### OBJECTIVE:
Rewrite the rows from the one containing "Click the folder" through the end of the rows, replacing "folder icon" with "directory icon" and leaving everything else unchanged. Omit the pictures from your answer.

◇ ◇ ◇ ◇

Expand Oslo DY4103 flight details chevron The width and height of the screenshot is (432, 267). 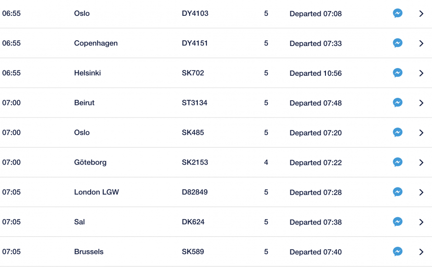click(421, 13)
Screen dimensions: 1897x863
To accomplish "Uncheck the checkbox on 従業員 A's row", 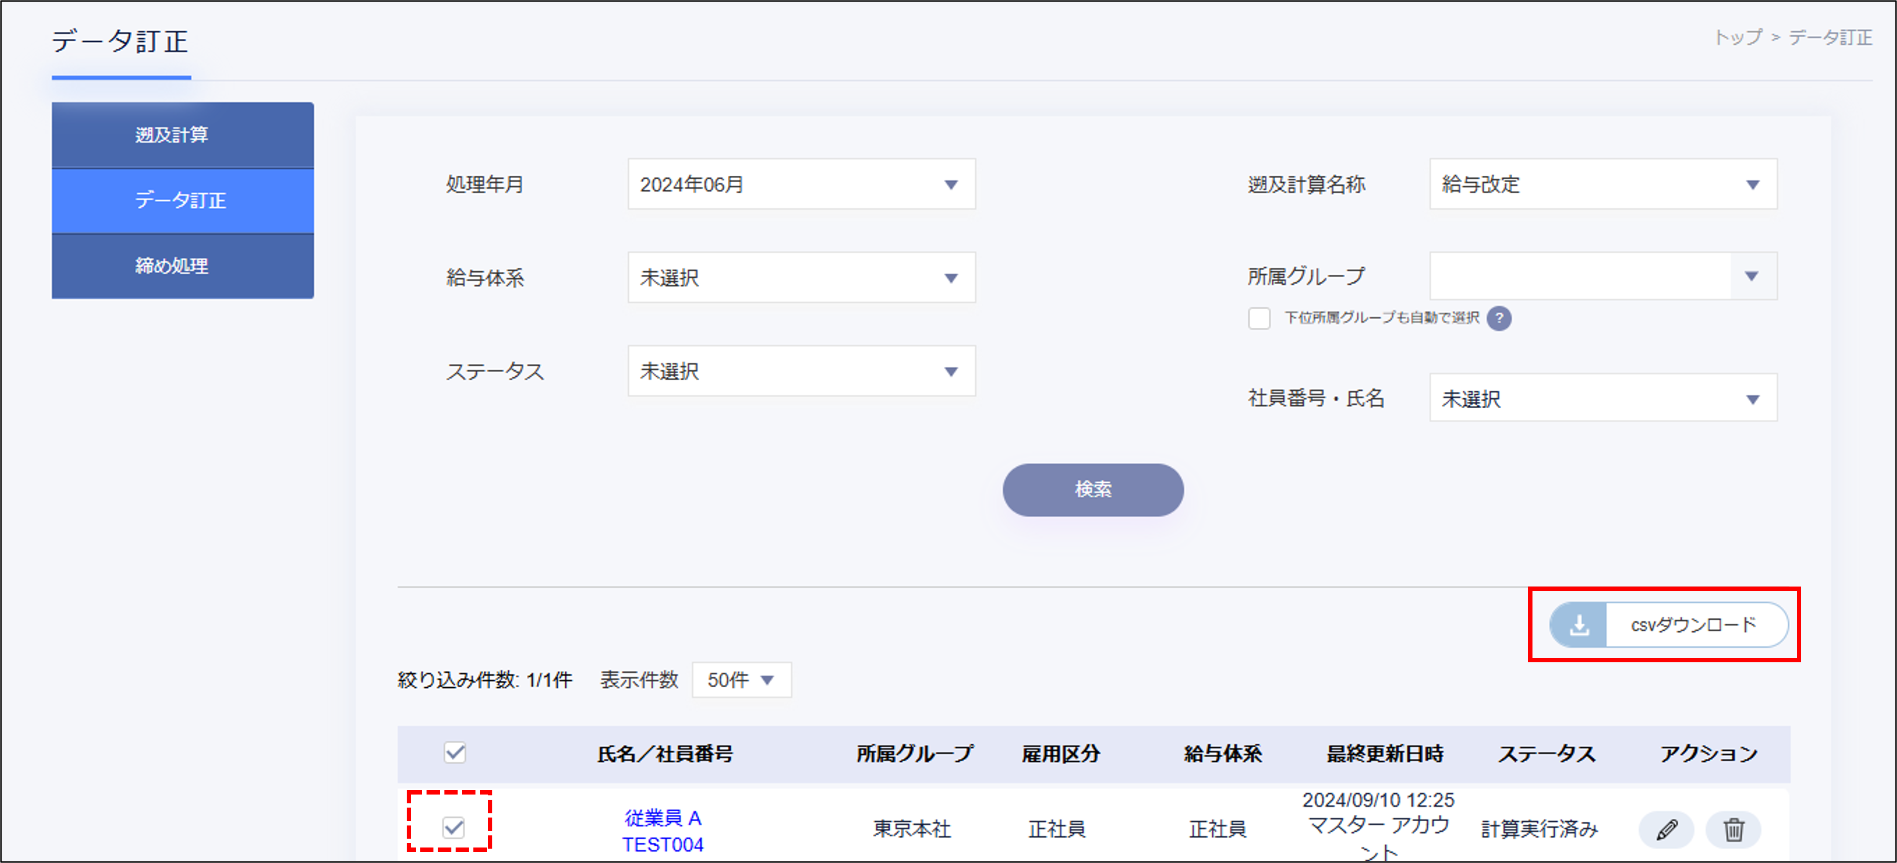I will (x=453, y=828).
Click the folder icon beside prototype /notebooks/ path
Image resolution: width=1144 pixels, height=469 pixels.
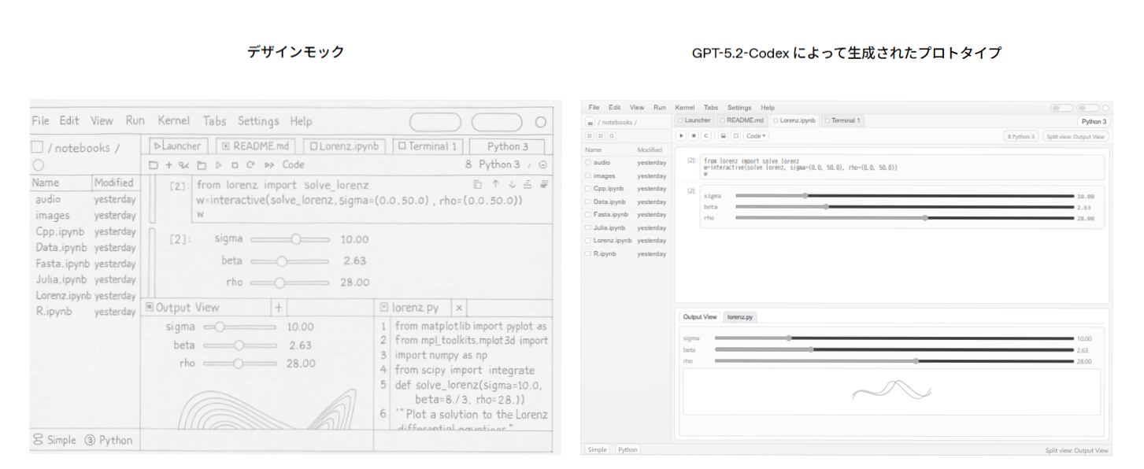[590, 122]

◇ ◇ ◇ ◇

### THE ANSWER:
Click the directory icon beside prototype /notebooks/ path
Image resolution: width=1144 pixels, height=469 pixels.
[590, 122]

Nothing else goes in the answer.